Hello,
I have two codes with the exact same outcome, one takes 7-10 minutes to load, and the other takes exactly 3 seconds, and I'm just trying to understand why:
This takes 7-10 minutes:
F_IntakeStepsPerDay = spark.sql("""
WITH BASE AS (
SELECT
s.JobApplicationFK,
s.StepDate,
ja.CandidateFK
FROM steps AS s
INNER JOIN jobapplication AS ja ON ja.RawDataIsCurrent = 1
WHERE s.RawDataIsCurrent = 1
AND s.StepDate >= DATE_SUB(CURRENT_DATE(), 35)
),
REPARTITIONED_BASE AS (
SELECT * FROM BASE DISTRIBUTE BY JobApplicationFK
),
BASE_WITH_NEXT AS (
SELECT
b.*,
LEAD(b.StepDate) OVER (PARTITION BY b.JobApplicationFK ORDER BY b.StepDate) AS NextStepDate
FROM REPARTITIONED_BASE b
),
JOIN_WITH_DATE AS (
SELECT /*+ RANGE_JOIN(f, 7) */
f.JobApplicationFK,
f.CandidateFK,
f.StepDate,
f.NextStepDate
FROM BASE_WITH_NEXT f
INNER JOIN dim_date d
ON d.Date >= f.StepDate
AND d.Date < COALESCE(f.NextStepDate, DATE_ADD(f.StepDate, 1))
)
SELECT *
FROM JOIN_WITH_DATE
ORDER BY JobApplicationFK, StepDate
""")
display(F_IntakeStepsPerDay)
This takes 3 seconds:
from pyspark.sql.functions import col, lead, expr
from pyspark.sql.window import Window
df = (
spark.table("steps").alias("s")
.join(spark.table("jobapplication").alias("ja"), on=col("s.JobApplicationFK") == col("ja.JobApplicationBK"))
.filter(
(col("s.RawDataIsCurrent") == 1) &
(col("ja.RawDataIsCurrent") == 1) &
(col("s.StepDate") >= expr("DATE_SUB(CURRENT_DATE(), 35)"))
)
.select("s.JobApplicationFK", "s.StepDate", "ja.CandidateFK")
)
df_repartitioned = df.repartition("JobApplicationFK")
window_spec = Window.partitionBy("JobApplicationFK").orderBy("StepDate")
df_with_next = df_repartitioned.withColumn("NextStepDate", lead("StepDate").over(window_spec))
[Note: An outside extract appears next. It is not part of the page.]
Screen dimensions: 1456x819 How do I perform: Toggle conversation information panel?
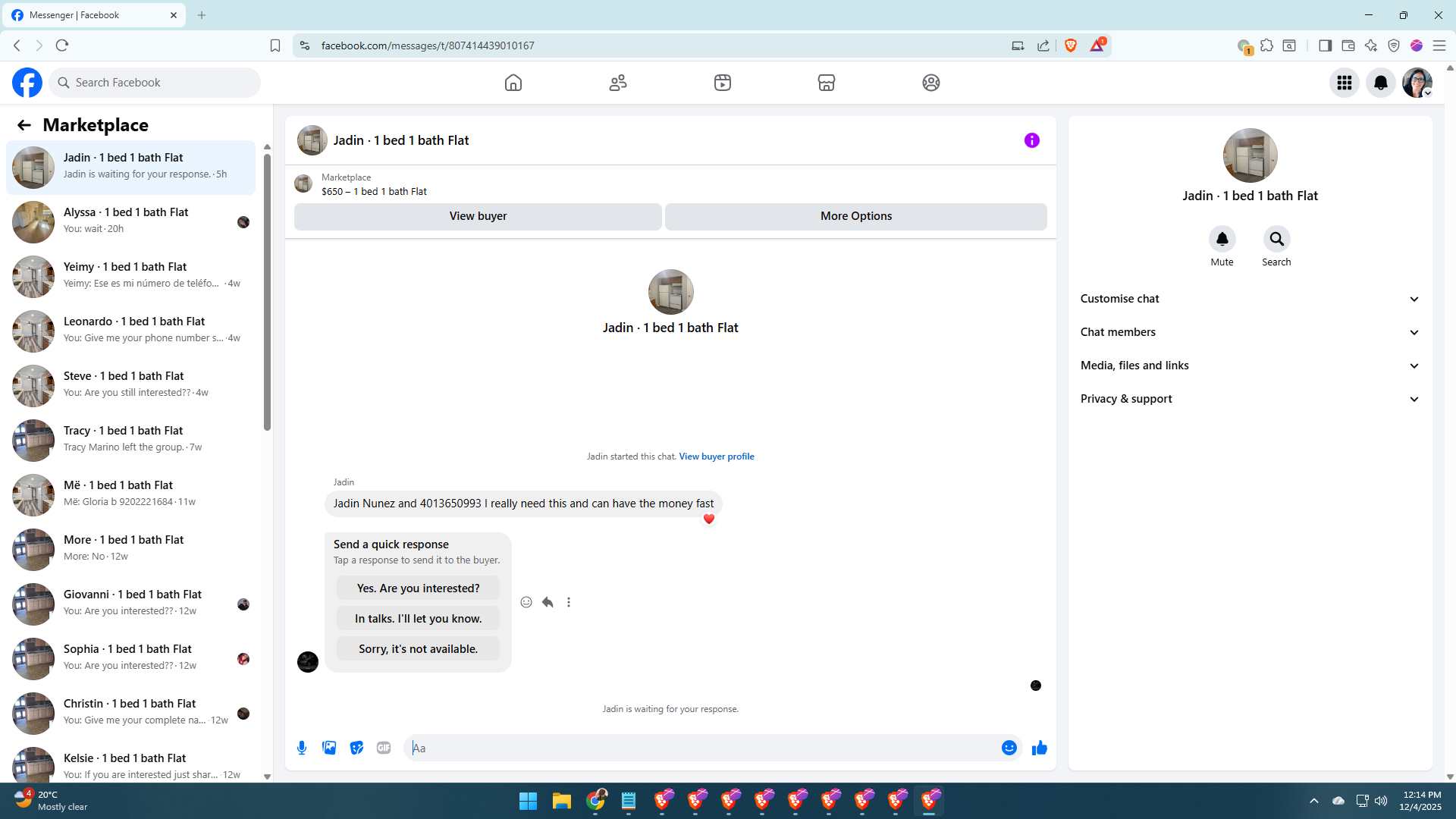(1031, 140)
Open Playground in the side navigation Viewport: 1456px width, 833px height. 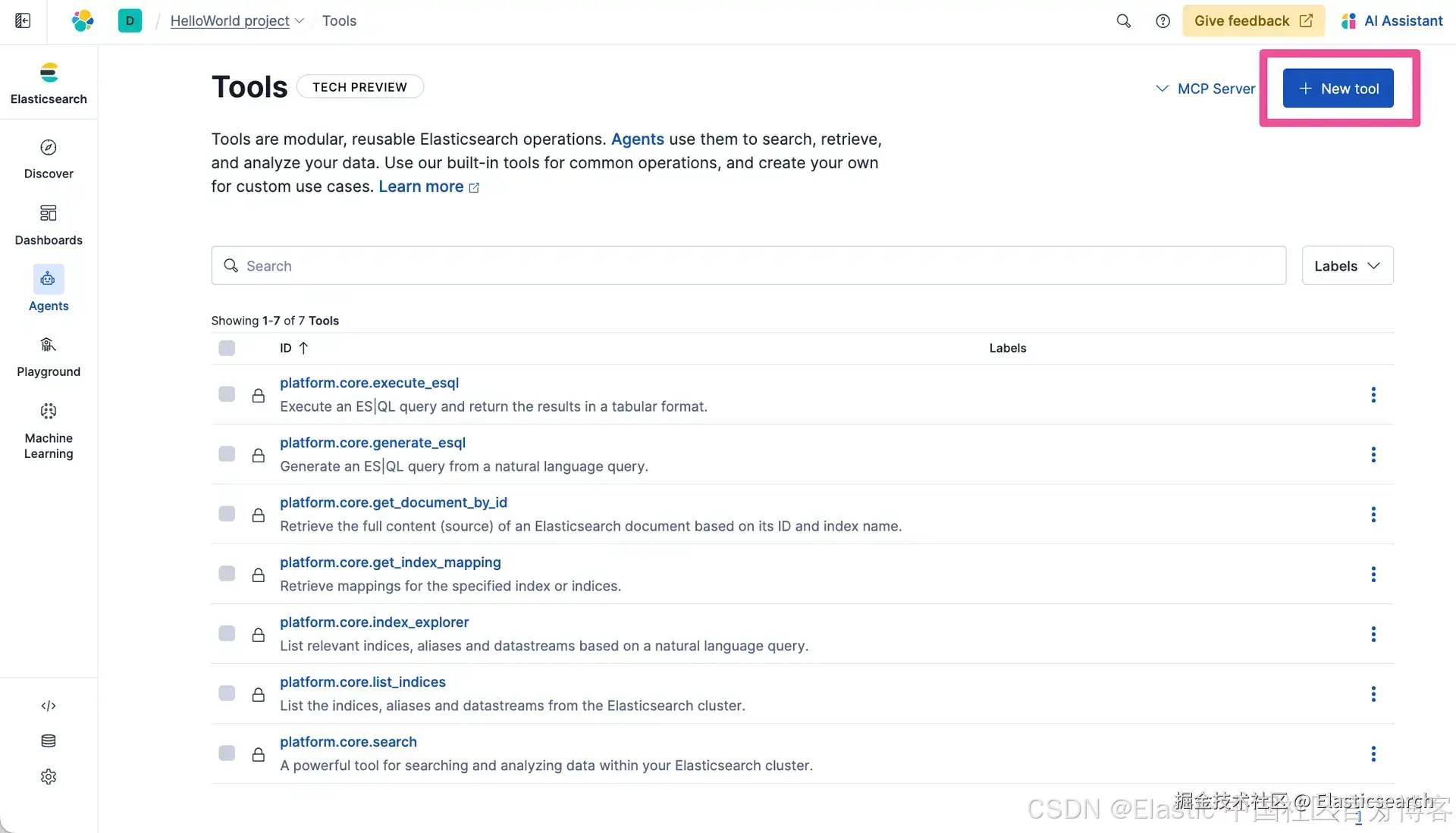tap(49, 346)
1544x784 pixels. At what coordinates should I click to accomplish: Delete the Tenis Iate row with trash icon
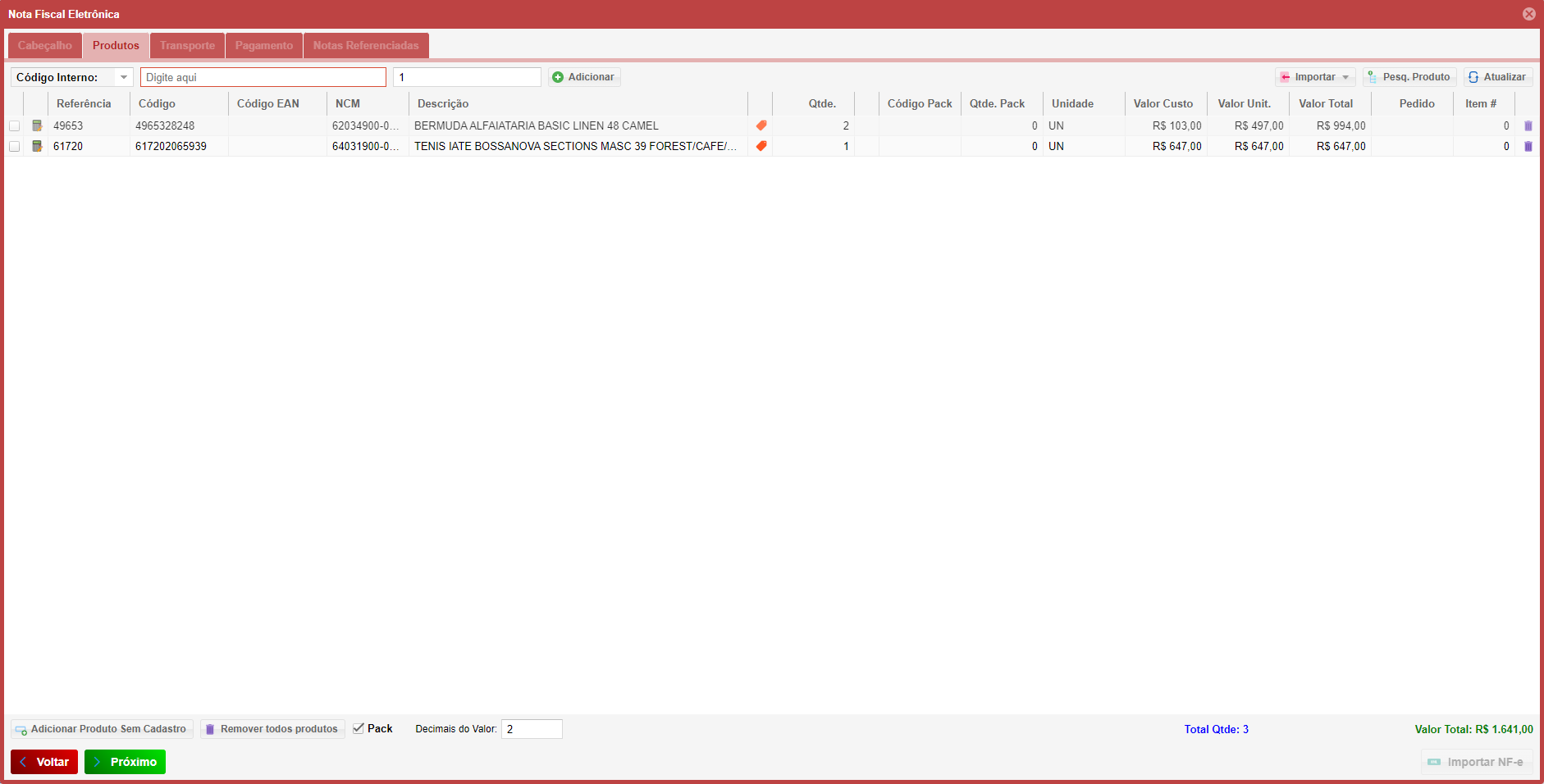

df_with_next.createOrReplaceTempView("BASE_WITH_NEXT")
spark.catalog.cacheTable("BASE_WITH_NEXT")
F_IntakeStepsPerDay = spark.sql("""
SELECT /*+ RANGE_JOIN(f, 7) */
d.Date,
f.JobApplicationFK,
f.CandidateFK,
f.StepDate,
f.NextStepDate
FROM BASE_WITH_NEXT f
INNER JOIN dim_date d ON d.Date >= f.StepDate AND d.Date < COALESCE(f.NextStepDate, DATE_ADD(f.StepDate, 1))
ORDER BY f.JobApplicationFK, f.StepDate
""")
F_IntakeStepsPerDay.display()
I just want to understand why.
Can anyone explain please? just to clarify, even without the repartition in my pyspark code and even without the cache, it still takes 2-3 seconds!